— What the exercise asks —
Instruction for the entries that follow: retype exactly the lines from the line with "Task: Switch to single-view layout icon" to the line with "Task: Click the D 10.0 depth parameter", both included, and omit all others.

— Dataset —

>>>>

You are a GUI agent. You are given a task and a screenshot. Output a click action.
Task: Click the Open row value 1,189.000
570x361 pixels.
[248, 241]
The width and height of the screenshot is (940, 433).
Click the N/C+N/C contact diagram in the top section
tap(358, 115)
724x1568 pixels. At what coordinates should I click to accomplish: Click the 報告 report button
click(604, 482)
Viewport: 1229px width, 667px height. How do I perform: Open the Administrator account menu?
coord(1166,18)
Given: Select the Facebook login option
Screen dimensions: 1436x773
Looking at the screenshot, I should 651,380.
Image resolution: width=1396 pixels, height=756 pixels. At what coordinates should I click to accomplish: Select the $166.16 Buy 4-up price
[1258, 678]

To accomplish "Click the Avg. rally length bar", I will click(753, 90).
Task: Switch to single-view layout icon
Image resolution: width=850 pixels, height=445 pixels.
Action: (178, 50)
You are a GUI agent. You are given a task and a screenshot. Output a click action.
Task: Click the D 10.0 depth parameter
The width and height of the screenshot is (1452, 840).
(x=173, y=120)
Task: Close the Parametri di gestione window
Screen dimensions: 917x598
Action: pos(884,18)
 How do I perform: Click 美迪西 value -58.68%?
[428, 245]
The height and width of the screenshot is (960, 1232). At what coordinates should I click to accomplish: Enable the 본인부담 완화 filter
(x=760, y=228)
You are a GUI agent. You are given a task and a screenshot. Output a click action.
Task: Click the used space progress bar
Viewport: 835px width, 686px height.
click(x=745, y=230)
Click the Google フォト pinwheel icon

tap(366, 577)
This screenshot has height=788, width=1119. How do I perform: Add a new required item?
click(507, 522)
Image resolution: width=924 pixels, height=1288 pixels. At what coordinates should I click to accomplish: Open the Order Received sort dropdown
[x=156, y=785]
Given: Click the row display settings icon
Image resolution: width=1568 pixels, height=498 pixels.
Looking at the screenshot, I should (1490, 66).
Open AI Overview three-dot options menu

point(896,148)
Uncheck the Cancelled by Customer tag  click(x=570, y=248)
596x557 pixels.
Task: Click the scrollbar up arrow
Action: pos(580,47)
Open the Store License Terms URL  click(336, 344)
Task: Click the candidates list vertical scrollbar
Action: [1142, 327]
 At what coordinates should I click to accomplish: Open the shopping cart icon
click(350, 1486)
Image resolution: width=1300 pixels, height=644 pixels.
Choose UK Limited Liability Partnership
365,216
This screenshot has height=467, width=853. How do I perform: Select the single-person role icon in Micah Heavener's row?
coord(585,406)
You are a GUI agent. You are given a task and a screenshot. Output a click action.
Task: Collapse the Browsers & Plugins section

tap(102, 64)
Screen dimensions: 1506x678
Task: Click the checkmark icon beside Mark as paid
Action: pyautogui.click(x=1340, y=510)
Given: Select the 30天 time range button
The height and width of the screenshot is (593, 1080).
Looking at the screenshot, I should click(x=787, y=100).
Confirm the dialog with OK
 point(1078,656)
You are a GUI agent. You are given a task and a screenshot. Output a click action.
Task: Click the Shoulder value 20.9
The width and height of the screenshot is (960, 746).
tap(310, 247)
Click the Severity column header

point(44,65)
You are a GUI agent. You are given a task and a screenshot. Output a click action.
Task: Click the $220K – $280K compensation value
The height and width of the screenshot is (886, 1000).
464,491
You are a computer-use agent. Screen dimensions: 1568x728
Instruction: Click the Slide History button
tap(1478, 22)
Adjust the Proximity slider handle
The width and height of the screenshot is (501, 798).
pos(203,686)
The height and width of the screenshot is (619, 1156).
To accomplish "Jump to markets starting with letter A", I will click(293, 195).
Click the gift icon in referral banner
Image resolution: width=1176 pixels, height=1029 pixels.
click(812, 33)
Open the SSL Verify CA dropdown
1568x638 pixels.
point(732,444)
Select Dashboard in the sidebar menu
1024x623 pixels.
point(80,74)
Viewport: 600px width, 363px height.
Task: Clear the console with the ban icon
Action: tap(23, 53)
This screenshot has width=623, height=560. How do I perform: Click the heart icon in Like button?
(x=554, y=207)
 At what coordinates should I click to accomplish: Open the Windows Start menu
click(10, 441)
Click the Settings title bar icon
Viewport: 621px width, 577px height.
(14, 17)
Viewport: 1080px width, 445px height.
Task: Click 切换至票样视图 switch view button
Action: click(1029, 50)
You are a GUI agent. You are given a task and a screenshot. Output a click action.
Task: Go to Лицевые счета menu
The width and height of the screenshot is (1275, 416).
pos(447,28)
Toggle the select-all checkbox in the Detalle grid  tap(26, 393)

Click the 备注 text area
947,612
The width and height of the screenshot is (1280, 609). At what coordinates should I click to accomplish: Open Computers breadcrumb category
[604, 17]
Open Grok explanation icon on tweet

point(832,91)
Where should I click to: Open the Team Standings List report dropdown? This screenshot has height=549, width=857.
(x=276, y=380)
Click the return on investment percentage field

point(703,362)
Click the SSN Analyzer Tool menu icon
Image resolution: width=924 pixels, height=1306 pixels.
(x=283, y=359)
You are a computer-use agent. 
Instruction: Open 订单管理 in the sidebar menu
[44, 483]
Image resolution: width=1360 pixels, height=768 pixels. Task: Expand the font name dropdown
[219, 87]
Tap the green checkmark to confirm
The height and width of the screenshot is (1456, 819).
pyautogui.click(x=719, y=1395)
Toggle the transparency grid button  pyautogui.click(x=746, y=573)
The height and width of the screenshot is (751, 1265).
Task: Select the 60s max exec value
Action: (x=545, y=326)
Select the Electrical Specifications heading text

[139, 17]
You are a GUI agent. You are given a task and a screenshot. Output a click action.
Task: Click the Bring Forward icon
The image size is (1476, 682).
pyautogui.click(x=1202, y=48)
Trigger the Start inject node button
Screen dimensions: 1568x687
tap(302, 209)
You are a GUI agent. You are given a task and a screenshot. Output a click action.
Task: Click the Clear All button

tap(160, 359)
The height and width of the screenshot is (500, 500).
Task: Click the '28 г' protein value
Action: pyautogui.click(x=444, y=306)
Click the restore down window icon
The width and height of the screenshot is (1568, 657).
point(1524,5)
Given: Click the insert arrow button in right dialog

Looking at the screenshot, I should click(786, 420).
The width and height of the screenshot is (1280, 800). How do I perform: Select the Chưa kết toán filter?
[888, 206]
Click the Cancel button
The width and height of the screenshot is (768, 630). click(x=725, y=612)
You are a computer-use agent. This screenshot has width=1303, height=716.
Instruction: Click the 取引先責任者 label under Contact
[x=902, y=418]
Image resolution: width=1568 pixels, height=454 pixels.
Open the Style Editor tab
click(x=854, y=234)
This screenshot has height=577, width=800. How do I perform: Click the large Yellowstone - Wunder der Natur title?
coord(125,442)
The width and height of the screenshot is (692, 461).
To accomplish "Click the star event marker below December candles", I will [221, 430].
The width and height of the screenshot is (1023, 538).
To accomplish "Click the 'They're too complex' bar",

<<<<

— Exercise output —
Task: Switch to single-view layout icon
Image resolution: width=850 pixels, height=445 pixels.
Action: (178, 50)
You are a GUI agent. You are given a task and a screenshot. Output a click action.
Task: Click the D 10.0 depth parameter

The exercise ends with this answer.